- _Required action_
Reproduce the text about Casa Nova, Bahia, word for word.

- _Selected passage_
..........

Municipality of Bahia, Brazil

Casa Nova is a Brazilian municipality in the state of Bahia in the semi-arid northeast part of the country, called the Nordeste in Portuguese. In 2026, 76,416 inhabitants were estimated to reside within the jurisdiction. The city is aligned with agricultural and livestock trade and supports a developing fresh water beach tourism location at the Dunas do Velho Chico on the Sobradinho Reservoir.

==History==
The city was founded in 1879 along the historical alignment of the São Francisco River. Part of its early development was focused on the discovery and commercialization of salt in the nineteenth century. Workers scraped salt-bearing earth from patches of dry, clay-rich alluvial ground and leached it in troughs of water to produce brine which was dried to recover the salt. Salt was traded across the region using river boats as a primary transportation mode.

The 1930s brought the Pau de Colher movement to the region which led to the 1938 Pau De Colher Massacre in the northwest boundary area of the Casa Nova municipality with the Brazilian state of Piaui.

In the 1970s, construction of the Sobradinho dam and hydroelectric project down river from Casa Nova resulted in the original city (now referred to as “Casa Nova Velha” in Portuguese or “Old Casa Nova” in English) to be flooded along with four other towns and cities as the Sobradinho Reservoir filled. The city and its population were relocated in 1976 and 1977 to higher ground north of the original location along the BR-235 roadway connecting points across northeast Brazil.

..........

(Records drawn from a dataset)

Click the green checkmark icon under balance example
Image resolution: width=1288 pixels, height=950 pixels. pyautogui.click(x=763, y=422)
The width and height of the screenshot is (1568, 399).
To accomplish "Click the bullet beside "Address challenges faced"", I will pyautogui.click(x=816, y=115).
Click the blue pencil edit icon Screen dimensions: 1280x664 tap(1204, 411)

..........

- _Task output_
Municipality of Bahia, Brazil

Casa Nova is a Brazilian municipality in the state of Bahia in the semi-arid northeast part of the country, called the Nordeste in Portuguese. In 2026, 76,416 inhabitants were estimated to reside within the jurisdiction. The city is aligned with agricultural and livestock trade and supports a developing fresh water beach tourism location at the Dunas do Velho Chico on the Sobradinho Reservoir.

==History==
The city was founded in 1879 along the historical alignment of the São Francisco River. Part of its early development was focused on the discovery and commercialization of salt in the nineteenth century. Workers scraped salt-bearing earth from patches of dry, clay-rich alluvial ground and leached it in troughs of water to produce brine which was dried to recover the salt. Salt was traded across the region using river boats as a primary transportation mode.

The 1930s brought the Pau de Colher movement to the region which led to the 1938 Pau De Colher Massacre in the northwest boundary area of the Casa Nova municipality with the Brazilian state of Piaui.

In the 1970s, construction of the Sobradinho dam and hydroelectric project down river from Casa Nova resulted in the original city (now referred to as “Casa Nova Velha” in Portuguese or “Old Casa Nova” in English) to be flooded along with four other towns and cities as the Sobradinho Reservoir filled. The city and its population were relocated in 1976 and 1977 to higher ground north of the original location along the BR-235 roadway connecting points across northeast Brazil.